* **What is expected**: In the reply, include exactly the lines of the entries below from the first to the line with "You are a computer-use agent. 1200x580", that line included.

── Given entries ──

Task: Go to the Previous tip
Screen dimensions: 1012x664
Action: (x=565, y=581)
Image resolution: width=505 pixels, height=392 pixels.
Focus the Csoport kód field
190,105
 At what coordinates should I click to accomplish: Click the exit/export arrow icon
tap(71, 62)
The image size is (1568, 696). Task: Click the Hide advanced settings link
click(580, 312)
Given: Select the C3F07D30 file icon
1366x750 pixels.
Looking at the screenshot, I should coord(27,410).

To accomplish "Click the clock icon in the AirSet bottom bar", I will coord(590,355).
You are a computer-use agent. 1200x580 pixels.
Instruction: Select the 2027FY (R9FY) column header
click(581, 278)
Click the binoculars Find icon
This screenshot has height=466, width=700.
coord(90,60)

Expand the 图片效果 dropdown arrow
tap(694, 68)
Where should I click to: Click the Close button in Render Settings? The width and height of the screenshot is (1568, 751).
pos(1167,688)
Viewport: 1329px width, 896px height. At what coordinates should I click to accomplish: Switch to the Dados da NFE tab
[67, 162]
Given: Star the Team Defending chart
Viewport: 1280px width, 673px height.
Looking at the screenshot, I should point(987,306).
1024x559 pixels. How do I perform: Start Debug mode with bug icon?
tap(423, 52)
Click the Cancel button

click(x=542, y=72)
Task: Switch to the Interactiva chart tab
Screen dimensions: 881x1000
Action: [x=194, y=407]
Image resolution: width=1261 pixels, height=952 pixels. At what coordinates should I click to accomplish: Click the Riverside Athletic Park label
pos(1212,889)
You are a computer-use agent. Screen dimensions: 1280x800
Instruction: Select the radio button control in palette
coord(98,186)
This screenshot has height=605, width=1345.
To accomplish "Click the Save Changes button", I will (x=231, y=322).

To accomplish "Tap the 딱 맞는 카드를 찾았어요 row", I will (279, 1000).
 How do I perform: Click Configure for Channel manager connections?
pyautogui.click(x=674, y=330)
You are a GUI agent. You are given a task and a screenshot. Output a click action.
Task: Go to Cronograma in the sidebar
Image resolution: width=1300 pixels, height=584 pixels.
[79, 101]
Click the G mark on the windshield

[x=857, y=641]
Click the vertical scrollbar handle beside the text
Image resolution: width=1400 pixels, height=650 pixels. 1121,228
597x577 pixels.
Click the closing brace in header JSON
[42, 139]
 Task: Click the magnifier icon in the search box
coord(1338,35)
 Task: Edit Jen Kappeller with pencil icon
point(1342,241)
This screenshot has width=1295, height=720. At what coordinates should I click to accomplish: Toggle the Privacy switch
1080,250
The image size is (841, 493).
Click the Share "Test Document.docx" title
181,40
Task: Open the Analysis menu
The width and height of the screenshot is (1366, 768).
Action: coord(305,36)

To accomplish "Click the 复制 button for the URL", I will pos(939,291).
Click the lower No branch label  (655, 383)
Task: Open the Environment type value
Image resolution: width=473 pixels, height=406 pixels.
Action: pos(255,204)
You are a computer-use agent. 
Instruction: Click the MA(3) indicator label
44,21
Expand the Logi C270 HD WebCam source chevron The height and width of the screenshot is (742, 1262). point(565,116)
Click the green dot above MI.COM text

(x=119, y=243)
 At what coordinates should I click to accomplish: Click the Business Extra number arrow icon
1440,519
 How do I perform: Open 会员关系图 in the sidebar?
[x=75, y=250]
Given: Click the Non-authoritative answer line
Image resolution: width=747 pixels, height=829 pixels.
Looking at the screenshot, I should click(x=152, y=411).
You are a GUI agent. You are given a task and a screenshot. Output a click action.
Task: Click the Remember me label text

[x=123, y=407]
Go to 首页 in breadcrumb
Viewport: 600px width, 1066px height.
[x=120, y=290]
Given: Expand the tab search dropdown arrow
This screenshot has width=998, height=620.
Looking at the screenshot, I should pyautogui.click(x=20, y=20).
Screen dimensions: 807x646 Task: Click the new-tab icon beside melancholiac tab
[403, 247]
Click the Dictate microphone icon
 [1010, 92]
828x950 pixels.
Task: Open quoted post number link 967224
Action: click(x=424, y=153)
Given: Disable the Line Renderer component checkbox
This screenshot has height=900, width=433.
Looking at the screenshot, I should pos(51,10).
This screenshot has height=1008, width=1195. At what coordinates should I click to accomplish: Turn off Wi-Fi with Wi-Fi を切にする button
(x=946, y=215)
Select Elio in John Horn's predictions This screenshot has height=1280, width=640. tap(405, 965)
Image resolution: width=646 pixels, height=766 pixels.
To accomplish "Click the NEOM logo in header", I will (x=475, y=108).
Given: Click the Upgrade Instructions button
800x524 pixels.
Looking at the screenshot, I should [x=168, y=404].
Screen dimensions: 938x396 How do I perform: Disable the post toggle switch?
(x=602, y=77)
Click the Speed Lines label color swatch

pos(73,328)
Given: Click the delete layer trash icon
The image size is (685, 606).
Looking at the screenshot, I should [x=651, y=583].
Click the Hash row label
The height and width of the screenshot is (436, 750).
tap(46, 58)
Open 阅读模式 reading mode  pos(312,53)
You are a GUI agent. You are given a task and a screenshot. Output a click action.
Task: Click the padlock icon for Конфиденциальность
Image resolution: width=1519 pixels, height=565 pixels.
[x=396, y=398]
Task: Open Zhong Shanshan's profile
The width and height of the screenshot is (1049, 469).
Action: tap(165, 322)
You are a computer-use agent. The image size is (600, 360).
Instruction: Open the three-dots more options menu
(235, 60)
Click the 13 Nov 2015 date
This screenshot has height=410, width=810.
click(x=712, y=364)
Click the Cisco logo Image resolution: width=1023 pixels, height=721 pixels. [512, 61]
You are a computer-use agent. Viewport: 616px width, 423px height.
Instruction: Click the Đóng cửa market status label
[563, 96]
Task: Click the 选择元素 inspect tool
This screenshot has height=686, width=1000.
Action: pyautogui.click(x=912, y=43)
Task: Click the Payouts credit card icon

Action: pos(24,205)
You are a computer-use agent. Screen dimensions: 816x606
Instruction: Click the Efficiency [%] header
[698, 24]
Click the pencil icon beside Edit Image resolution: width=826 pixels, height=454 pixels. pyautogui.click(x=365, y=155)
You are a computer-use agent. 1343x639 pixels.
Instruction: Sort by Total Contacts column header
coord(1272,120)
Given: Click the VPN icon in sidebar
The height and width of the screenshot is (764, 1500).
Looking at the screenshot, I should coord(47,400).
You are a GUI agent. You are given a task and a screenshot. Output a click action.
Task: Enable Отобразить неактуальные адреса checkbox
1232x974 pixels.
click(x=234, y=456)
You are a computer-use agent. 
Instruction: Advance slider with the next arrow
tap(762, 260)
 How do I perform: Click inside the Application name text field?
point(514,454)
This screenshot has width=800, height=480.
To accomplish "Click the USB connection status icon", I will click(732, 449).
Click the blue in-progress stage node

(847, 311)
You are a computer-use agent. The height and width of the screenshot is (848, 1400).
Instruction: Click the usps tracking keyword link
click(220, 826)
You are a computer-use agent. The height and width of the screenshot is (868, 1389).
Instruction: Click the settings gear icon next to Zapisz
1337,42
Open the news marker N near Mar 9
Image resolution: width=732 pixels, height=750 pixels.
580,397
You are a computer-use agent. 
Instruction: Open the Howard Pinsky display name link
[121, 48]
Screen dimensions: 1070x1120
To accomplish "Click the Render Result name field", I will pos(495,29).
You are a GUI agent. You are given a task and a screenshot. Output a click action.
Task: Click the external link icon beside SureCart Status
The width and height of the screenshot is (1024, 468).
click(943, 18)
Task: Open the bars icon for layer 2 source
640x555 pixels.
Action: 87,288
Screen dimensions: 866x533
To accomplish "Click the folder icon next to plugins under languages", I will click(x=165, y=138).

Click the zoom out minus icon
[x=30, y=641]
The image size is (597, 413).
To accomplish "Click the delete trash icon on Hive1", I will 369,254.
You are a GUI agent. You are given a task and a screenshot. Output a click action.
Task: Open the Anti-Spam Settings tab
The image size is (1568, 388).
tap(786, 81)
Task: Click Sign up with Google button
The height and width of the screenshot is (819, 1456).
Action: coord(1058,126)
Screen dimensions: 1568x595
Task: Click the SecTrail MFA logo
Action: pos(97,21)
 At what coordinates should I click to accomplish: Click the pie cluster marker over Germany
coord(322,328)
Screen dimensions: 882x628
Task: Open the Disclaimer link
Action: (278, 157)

───

* **Solution**:
Task: Go to the Previous tip
Screen dimensions: 1012x664
Action: (x=565, y=581)
Image resolution: width=505 pixels, height=392 pixels.
Focus the Csoport kód field
190,105
 At what coordinates should I click to accomplish: Click the exit/export arrow icon
tap(71, 62)
The image size is (1568, 696). Task: Click the Hide advanced settings link
click(580, 312)
Given: Select the C3F07D30 file icon
1366x750 pixels.
Looking at the screenshot, I should coord(27,410).

To accomplish "Click the clock icon in the AirSet bottom bar", I will coord(590,355).
You are a computer-use agent. 1200x580 pixels.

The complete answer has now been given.